3) Is the CPB a Public limited company?

Poprphan: Its classification translates into English as "state unit" , however nobody on the panel- three scholars and an investigative journalist - knows what this means.

Pasuk: It has been established in court that CPB funds cannot be transferred by a court judgement.

4) Are some "old money" powerful families part of the think tank behind the coup?

Pasuk: One theory says that the military wanted to make a comeback and engaged the support if some business groups frozen out by Thaksin.

Ukrit: Certain figures like General Saprang were crucial to the legitimacy of the coup.

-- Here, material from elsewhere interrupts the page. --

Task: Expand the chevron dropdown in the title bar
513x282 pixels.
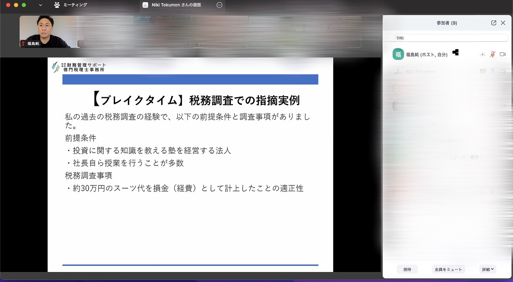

Kevin: Look at the financial data for Thailand. Pre - coup the biggest profit makes were in the telecom sector, such as the Thaksin owned Shin Corp. Post - coup, the biggest profiteers were those in the land and hosing sector. It is interesting to look at people such as Privy Council head General Prem and see where they have listed directorships.

5) What are your hopes and fears for the next eighteen months?

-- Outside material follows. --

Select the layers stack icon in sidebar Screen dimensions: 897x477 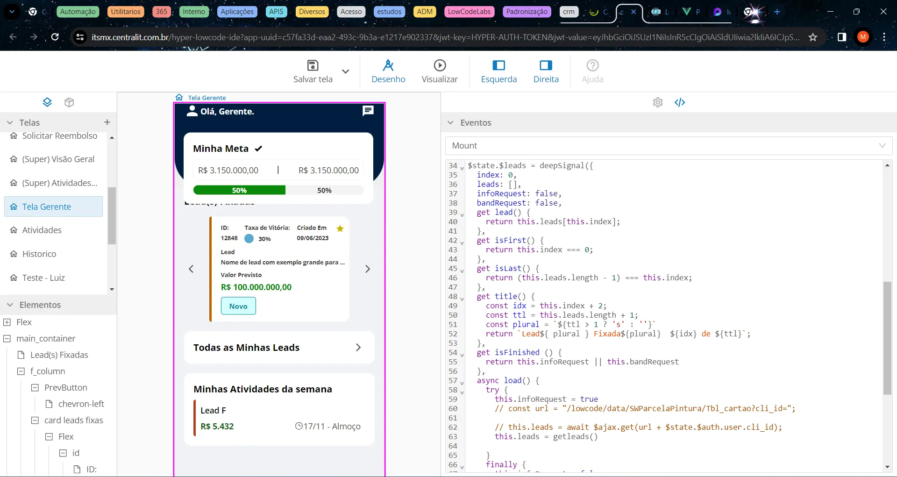tap(47, 102)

Pasuk: I hope PPP get a lot of seats simply to send a message to the military. However, I fear the coalition government will be weak and will collapse or be dissolved within one year. The possibility of violence cannot be ruled out.

6) Was Thaksin a threat to the monarchy?

Kevin: Yes. His economics - such as the use of SCB in the Shincorp sale - could be an issue. Also, Thaksin appealed to the same demographics in Thailand with a very different message: work your way into business and city life.(capitalism, compared to sufficiency economy)

7) Did the AEC fail?

Pasuk: Depends on what theory you believe. Theory one is that they want solid evidence to make a real case, so this takes time and they are working on it. Theory two, it was all just a show, a bargaining tool by the junta. To be fair, they have charged Thaksin's wife and children but has all gone remarkably quiet, which seems strange.

8) [I didn't understand the question. It concerned judges in Thailand]

Kevin: (Jokes about getting himself in trouble). It is strange that judges suddenly seem to have become eyed as saviours of the nation.

9) Is popular sovereignty on the rise?

Kevin: No. People in the north east are becoming purposely disenfranchised. Election campaigns are huge in Bangkok and nearby - where Abhisit is popular - and non existent in former TRT strongholds. The election will not progress democracy.

Pasuk: We do not want a regime that killed 2,500 people ("war on drugs" reference) but sadly more violence may be ahead.

MC: Based on personal interviews, rural people don't care about Samak but they think a PPP vote will bring Thaksin back.

Kevin: People should also consider the human rights record of Samak (it's poor).

MC: The VCD's of Thaksin are "very slick". Thaksin seems to be purposely copying the speaking style of the King and it is a powerful message that the rural folk are being exposed to in a campaign where the military have already attempted to disenfranchise rural voters.

Questions end, night is over but for the beers. Abhisit Vejajiva is here on Tuesday.


MB said...

Can you tell me where I can read The Journal of Contemporary Asia? It looks very interesting, however on the web-site to which you have linked, the price per article to download is GBP16.45, i.e. nearly 200 quid for the whole edition? There is a print edition which is GBP37 per annum, but they won't send it to Thailand!

Red and White said...

It was on sale on the night, which suggests that copies will be avilable in Thailand although Kevin had just flown in from the US the night before.

I would say keep an eye on the local bookstores as both books are not offcially released for another week or so. However, the critque of some Crown linked topics may mean its sale is restricted.....

Red and White said...

By the way, the book in question is just one special edition ("Thailand coup special") of JCA, so you can buy that book on its own.

Anonymous said...

The Sun newspaper already highlighted that Jonathan Head is corrupt and agreed to lobby misinformation in a conspiracy with Thaksin’s group - now we see very clear evidence as Watanasak has now linked Veera Musikapong at the FCCT and Jonathan in a lese majeste case story in where he accuses PAD of taking hostages and the control tower of the airport which is not the true - the BBC exposed!!